Excerpt.

+ + +

I’ve been thinking about my own many new beginnings in the great outdoors and with the dogs. From the early days fishing and hunting with my grandfather Fridtjof and uncle Jack and their dogs but also fishing with my other grandfather Karl, who was also the one giving me the travel bug. Our hunting was primarily for ptarmigan, black grouse and hare but also some moose hunting and a lot of night time fox hunting. Later in Sweden my then girlfriend’s father Svante was a very experienced hunter on moose and on capercaillie. He introduced me to working the Elk hounds and the Spitz dogs. He also gave me the opportunities to hunt beavers. On one occasion out winter hunting I had the scariest moment of my life, when we travelled across the Yxsjö lake with a snow mobile, on ice that turned out not to be properly frozen out in the middle of the lake. The snow mobile got stuck, half sunk into the sludgy ice while we put on our cross country skies and manage to walk back on land again. If we had gone through we would’ve been history. The next night the temperatures dropped and the snow mobile froze into the ice and could be pulled out the next day. My biggest scare before that had been when I as a 9 year old was hit by a car on the main road below my grandparents place. Two years later we lost one of our English setters at the exact same spot.
In Denmark I had the great luck of having the best possible mentor to advance my great interest with pointing dogs. That was with pointer great Jørgen Andersen (kennel Agertoften), where I also got to discover a new world in the lowland fields. So very different from the great Swedish pine forests or Norwegian mountain plains. Roe deer hunting was another exciting addition.
In New Zealand I didn’t have a mentor as such and had to work out most of the different ways of hunting (and fishing) here by myself, even though I worked dogs with Noel Allen (kennel Berryfield) and Leon Mortensen (kennel Wingfield). Various people also introduced me to different areas around the country for hunting and fishing and also for scuba diving, another keen interest I’d had for years and shared with my wife Hayley.

+ + +

Brief A.
List every kennel name mentioned in the hunting excerpt.
Brief B.
Write out everything in the hunting excerpt from "In Denmark I" down to "another exciting addition.", word for word.

+ + +

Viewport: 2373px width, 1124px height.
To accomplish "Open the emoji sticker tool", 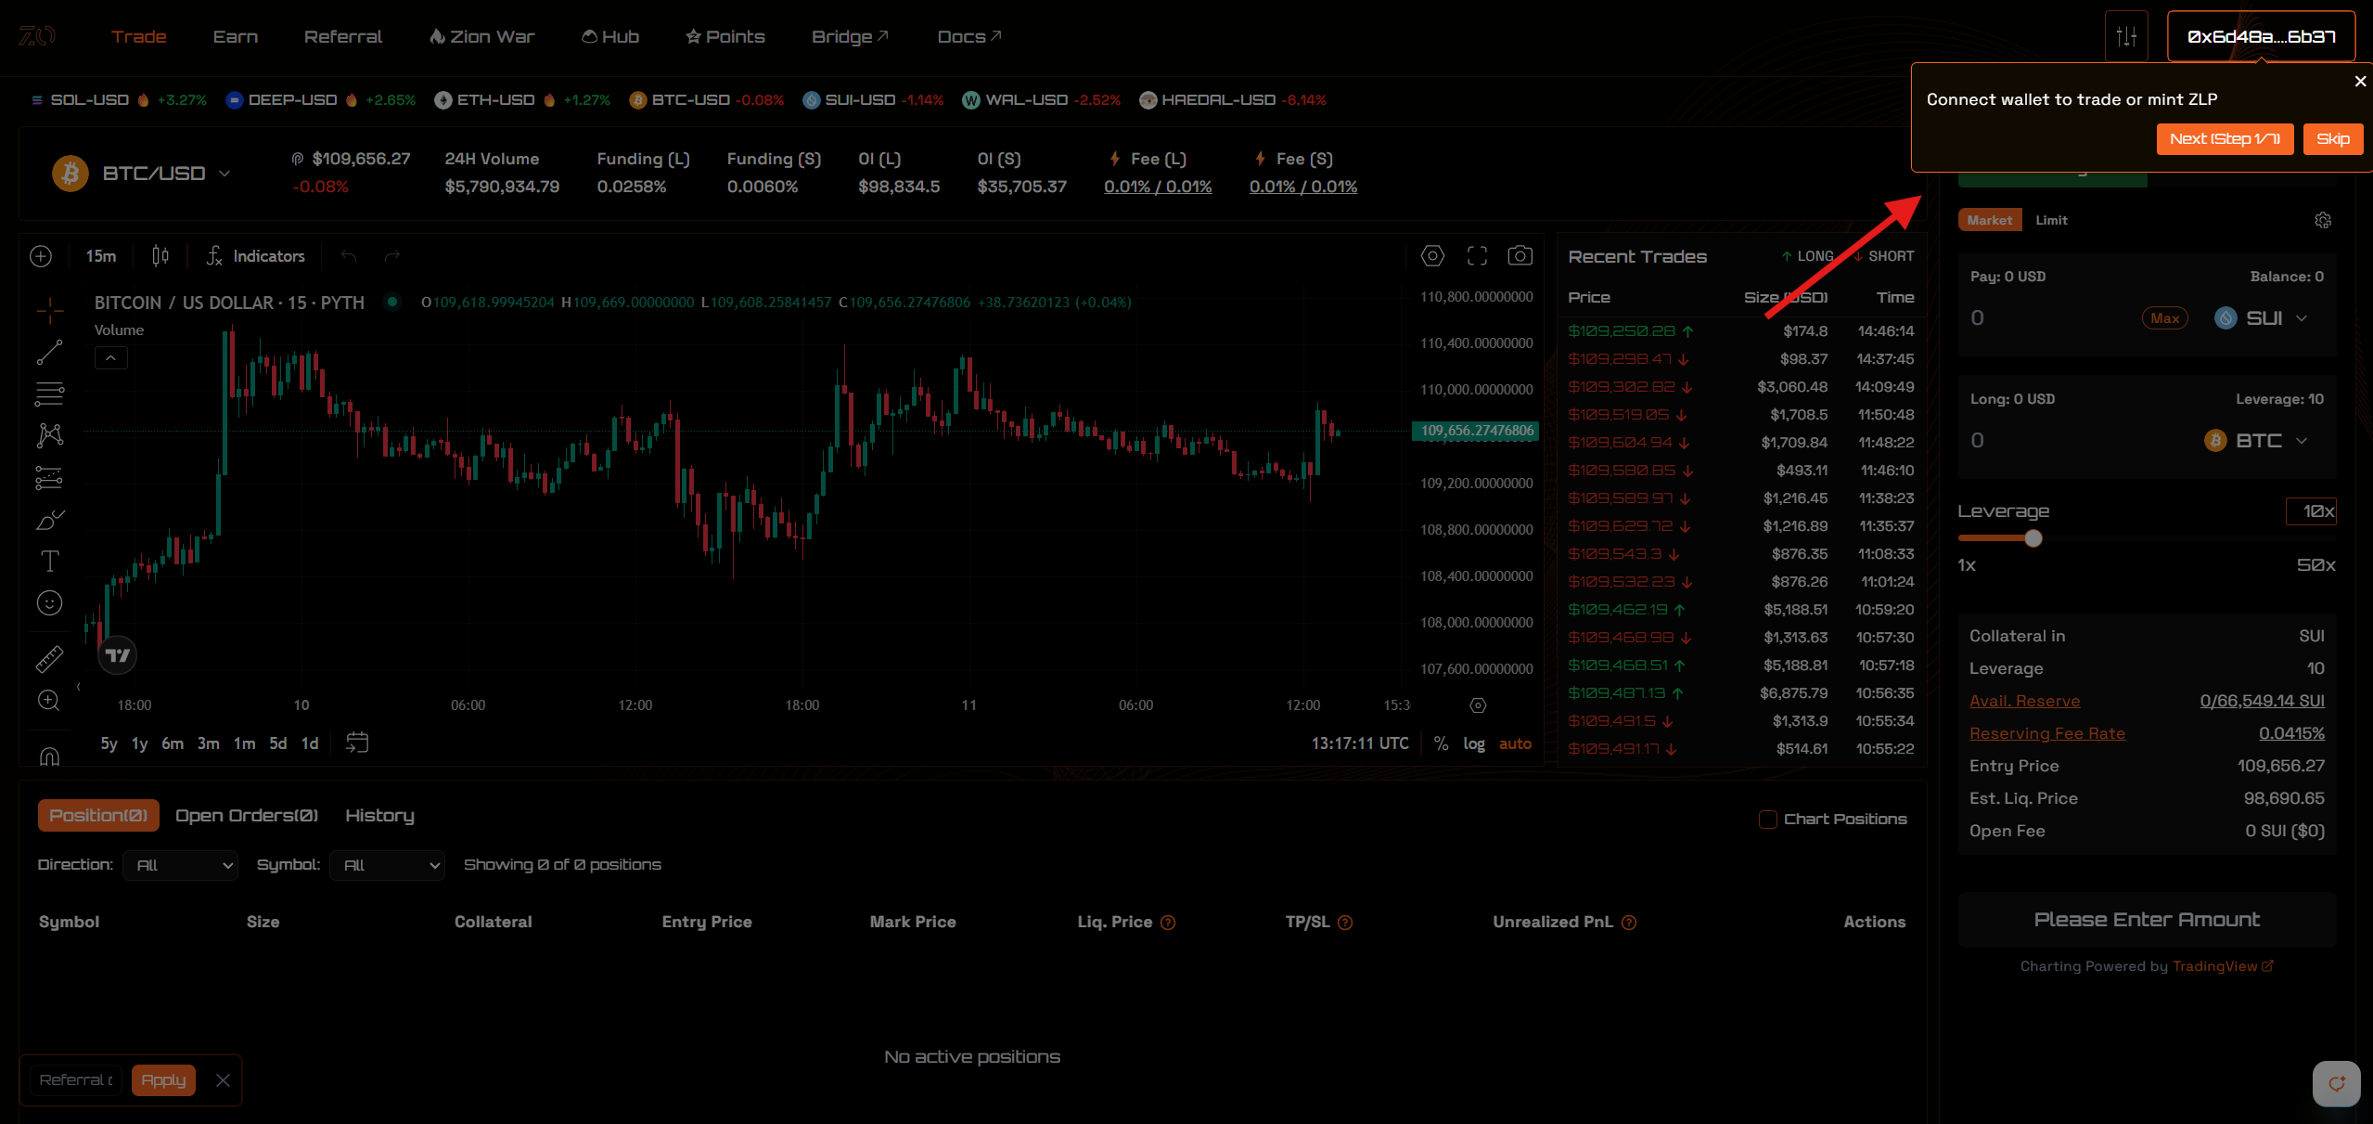I will point(49,603).
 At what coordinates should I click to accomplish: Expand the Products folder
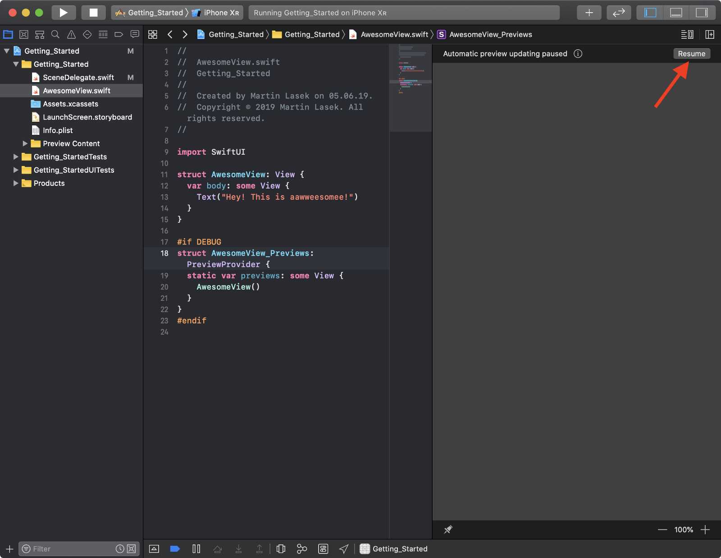click(x=16, y=183)
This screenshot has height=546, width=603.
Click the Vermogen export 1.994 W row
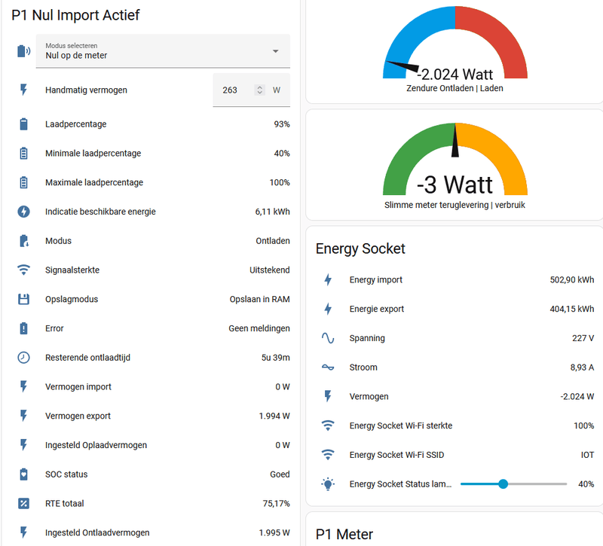(x=151, y=416)
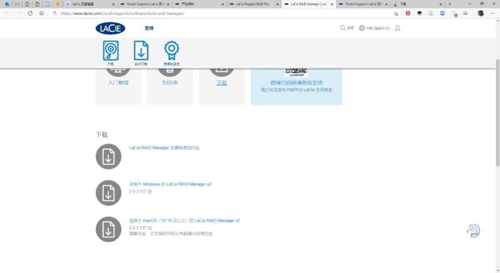This screenshot has width=500, height=273.
Task: Open the Software Downloads document icon
Action: pyautogui.click(x=141, y=51)
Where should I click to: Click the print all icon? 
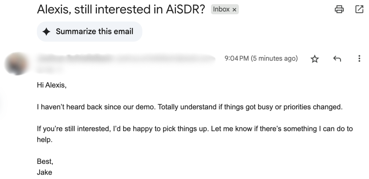pos(339,10)
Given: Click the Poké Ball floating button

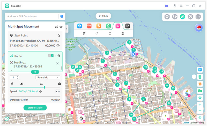Looking at the screenshot, I should 199,28.
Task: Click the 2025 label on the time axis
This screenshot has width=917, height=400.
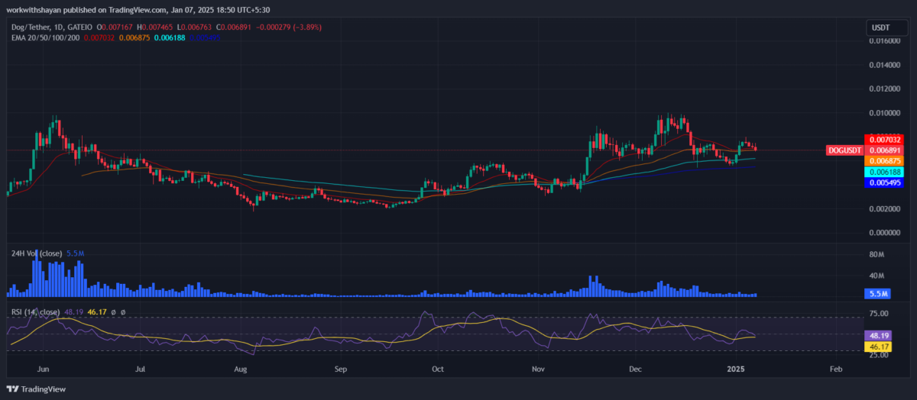Action: click(734, 369)
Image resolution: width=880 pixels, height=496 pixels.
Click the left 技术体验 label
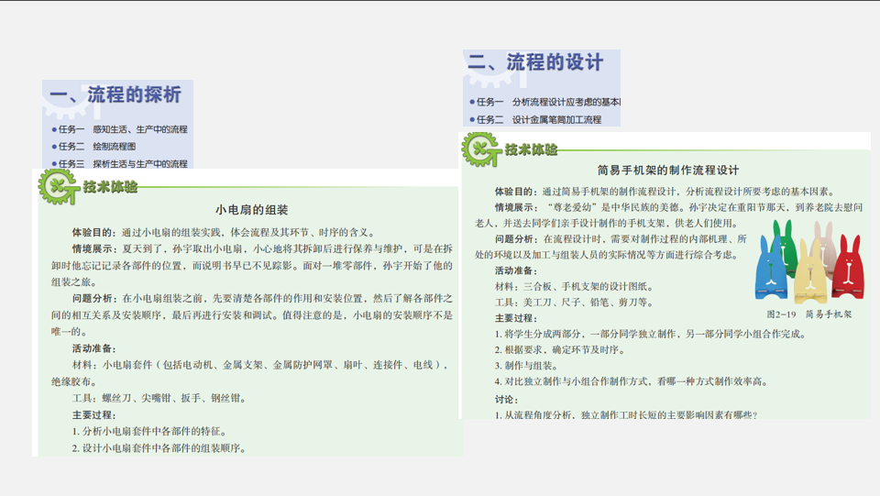[110, 186]
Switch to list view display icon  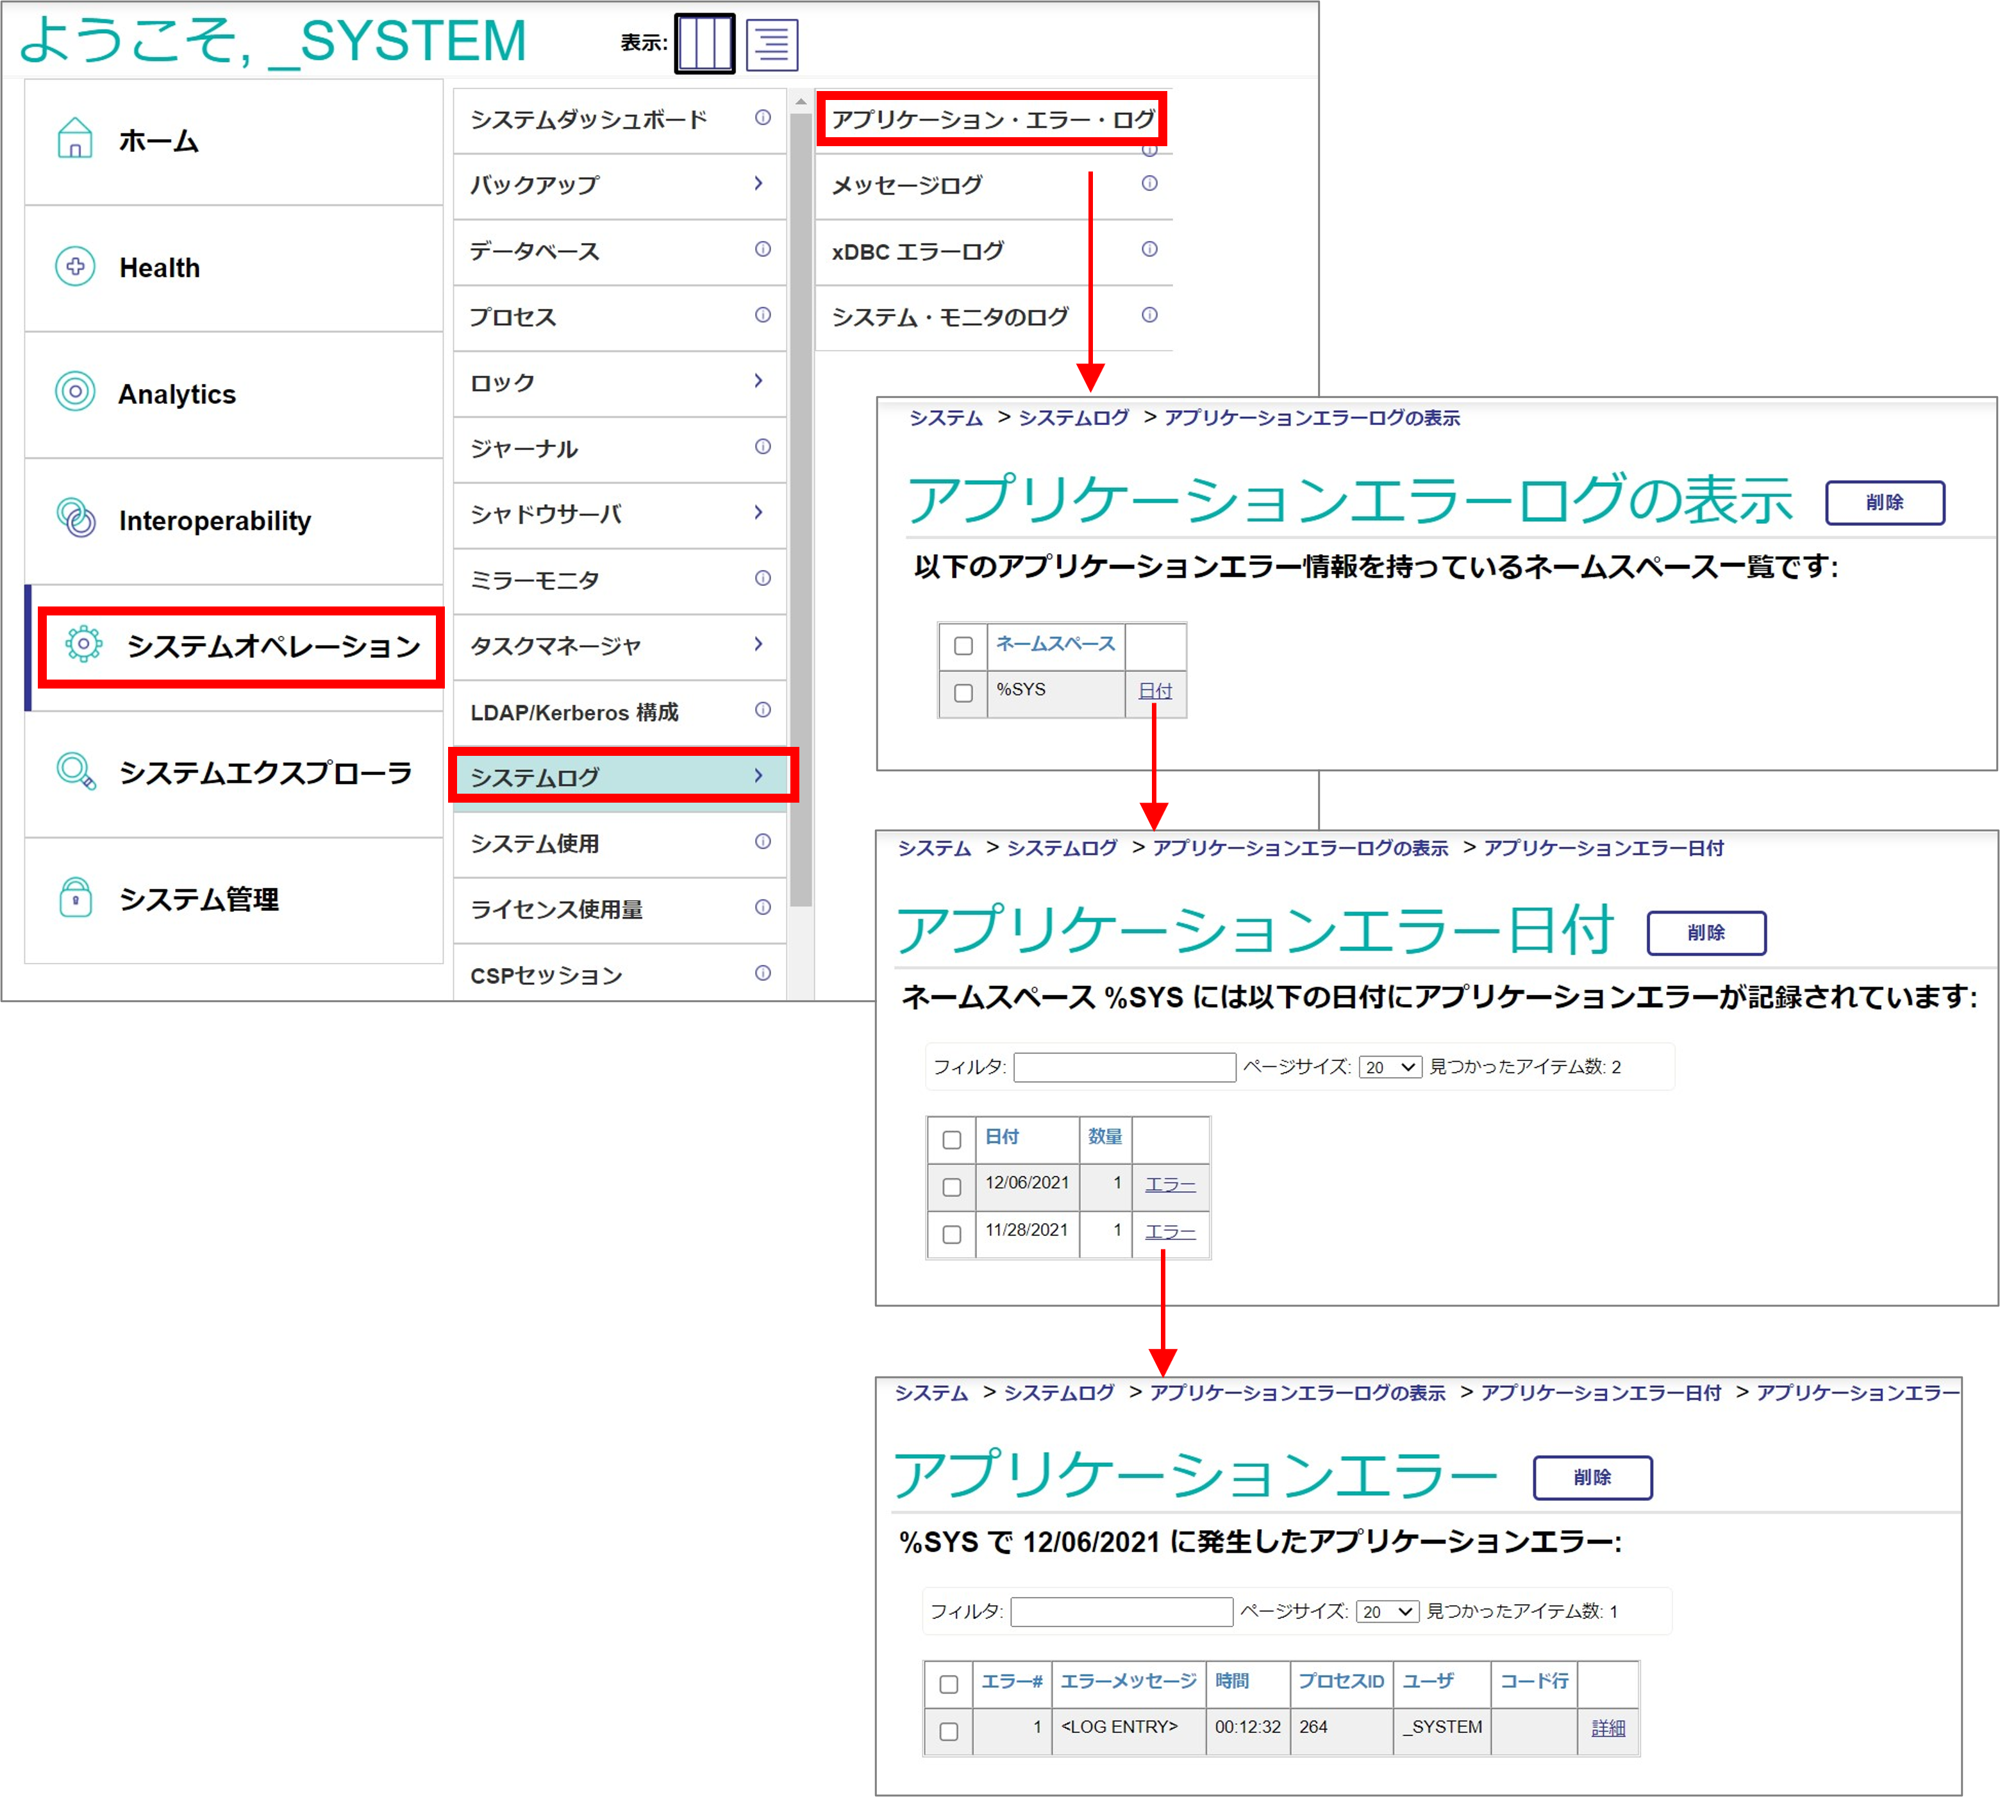771,44
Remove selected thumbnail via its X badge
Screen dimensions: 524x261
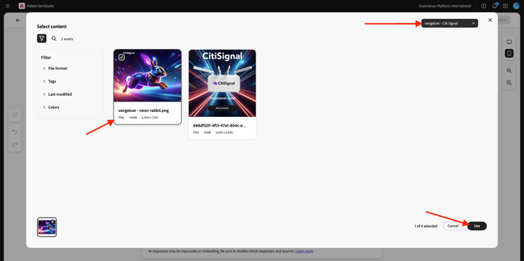pos(52,222)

+ + +

Task solution A.
Agertoften
Berryfield
Wingfield

Task solution B.
In Denmark I had the great luck of having the best possible mentor to advance my great interest with pointing dogs. That was with pointer great Jørgen Andersen (kennel Agertoften), where I also got to discover a new world in the lowland fields. So very different from the great Swedish pine forests or Norwegian mountain plains. Roe deer hunting was another exciting addition.